San Agatón, el gran ermitaño del desierto de Scété, no podía descansar sin tener su alma en paz. Decía sobre el resentimiento: "Nunca me he dormido con un agravio contra nadie y, en cuanto he podido, nunca he dejado que nadie se durmiera con un agravio contra mí" (Agatón, 3).
Su primera frase es un claro eco de San Pablo (Ef 4, 26): "Si se enojan, no se dejen arrastrar al pecado ni permitan que la noche los sorprenda enojados". Una recomendación saludable, porque si nos acostamos con el alma inflamada por la cólera, sin duda dormiremos mal, dándole vueltas a los agravios que creemos haber sufrido, imaginando respuestas más o menos desagradables.
Al día siguiente, nos costará deshacernos de ella y, sobre todo, el resentimiento se habrá instalado en nuestra vida como un elemento permanente, produciendo frutos envenenados. Cortar el hilo lo antes posible es el remedio, aunque sea duro.

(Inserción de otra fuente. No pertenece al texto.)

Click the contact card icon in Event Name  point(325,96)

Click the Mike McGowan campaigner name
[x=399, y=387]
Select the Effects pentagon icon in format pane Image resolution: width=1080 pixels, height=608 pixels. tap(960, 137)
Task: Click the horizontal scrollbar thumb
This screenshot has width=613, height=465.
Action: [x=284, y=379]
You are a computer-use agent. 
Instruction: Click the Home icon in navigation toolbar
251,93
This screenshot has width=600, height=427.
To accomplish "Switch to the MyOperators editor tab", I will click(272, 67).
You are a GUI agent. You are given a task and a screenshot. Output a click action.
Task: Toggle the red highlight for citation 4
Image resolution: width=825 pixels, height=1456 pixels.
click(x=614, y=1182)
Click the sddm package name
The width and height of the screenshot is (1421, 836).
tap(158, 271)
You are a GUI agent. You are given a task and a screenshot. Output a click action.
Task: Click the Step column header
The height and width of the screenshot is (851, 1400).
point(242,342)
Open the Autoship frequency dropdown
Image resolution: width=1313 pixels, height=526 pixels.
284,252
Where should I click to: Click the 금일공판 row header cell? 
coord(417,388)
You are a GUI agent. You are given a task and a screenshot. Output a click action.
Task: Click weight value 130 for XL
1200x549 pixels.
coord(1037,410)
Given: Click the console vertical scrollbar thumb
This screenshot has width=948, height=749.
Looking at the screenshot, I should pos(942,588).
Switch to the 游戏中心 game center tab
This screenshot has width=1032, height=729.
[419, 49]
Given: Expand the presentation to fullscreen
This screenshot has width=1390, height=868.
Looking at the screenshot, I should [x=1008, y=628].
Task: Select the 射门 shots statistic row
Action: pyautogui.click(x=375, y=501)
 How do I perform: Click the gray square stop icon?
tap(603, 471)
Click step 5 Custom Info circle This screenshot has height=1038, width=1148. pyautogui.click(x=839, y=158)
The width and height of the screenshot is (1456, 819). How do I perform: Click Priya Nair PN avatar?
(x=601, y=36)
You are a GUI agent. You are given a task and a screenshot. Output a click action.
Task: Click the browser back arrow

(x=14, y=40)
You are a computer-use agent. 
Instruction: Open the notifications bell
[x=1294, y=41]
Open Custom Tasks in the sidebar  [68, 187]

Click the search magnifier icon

Redescubrir nuestra libertad y, para ello, invocar recuerdos más felices de una época en la que el adversario no era adversario. Ruega al Señor que te quite la tentación de vengarte, aunque sea indirectamente.
Afrontar el resentimiento ajeno
Pero Agatón no se detiene ahí, ahora se trata de no dejar que nadie se duerma con un agravio contra nosotros. Esto es mucho más difícil. Como mínimo, podemos prohibirnos el resentimiento y la ira, pero la otra persona piensa lo que quiere, no es asunto nuestro.
Porque si se enfadan conmigo por algo y no me siento culpable por ello, es su problema. No he hecho nada malo, ¡que se calme! Pero no se calmará, sufrirá, tendrá pesadillas, estará tentado de hacer el mal.
Aquí encontramos de nuevo un mandamiento de Jesús: "Si, pues, vienes a ofrecer tu ofrenda en el altar y allí te acuerdas de que tu hermano tiene algo contra ti, deja allí tu ofrenda delante del altar y vete primero a reconciliarte con tu hermano; luego ven y ofrece tu ofrenda" (Mt 5, 23-24).
No solo tenemos que olvidar nuestro resentimiento, sino que también tenemos que afrontar el resentimiento de los demás, aunque pensemos que no les hemos hecho ningún mal. ¿Cómo hacerlo?
Aceptar que no se tiene el papel adecuado
En primer lugar, recordemos que nuestra conciencia puede no ser tan clara y pura como creemos. Puede que no hayamos hecho nada objetivamente malo, pero puede que hayamos hecho todo lo posible para exasperar al otro, que es menos capaz que nosotros de controlarse y al que hemos hecho asumir el papel de malo, revistiéndonos de nuestra virtud ofendida o de nuestra calma irónica.
Y eso es en sí mismo una falta de caridad, de la que debemos acusarnos urgentemente para que nuestro hermano no caiga en la tristeza.
Entonces, si realmente no sabemos qué le ha picado, tendremos que preguntarle con delicadeza cuál es nuestra falta, de forma que no le humillemos. Y entonces todo saldrá a la luz, lo verdadero y lo falso, lo exagerado sin duda.
Si discutimos, si intentamos aclarar las cosas, justificarnos, habrá nuevas tensiones, explicaciones interminables que no traerán la paz. Así que es mejor ceder, aceptar que no estamos desempeñando el papel adecuado, para salvar a nuestro hermano y reabrir su alegría.
En retrospectiva, él mismo reconocerá (tal vez) que fue demasiado lejos. Pero no se trata de eso. Como dijo Jesús: "Has salvado a tu hermano" (Mt 18,15).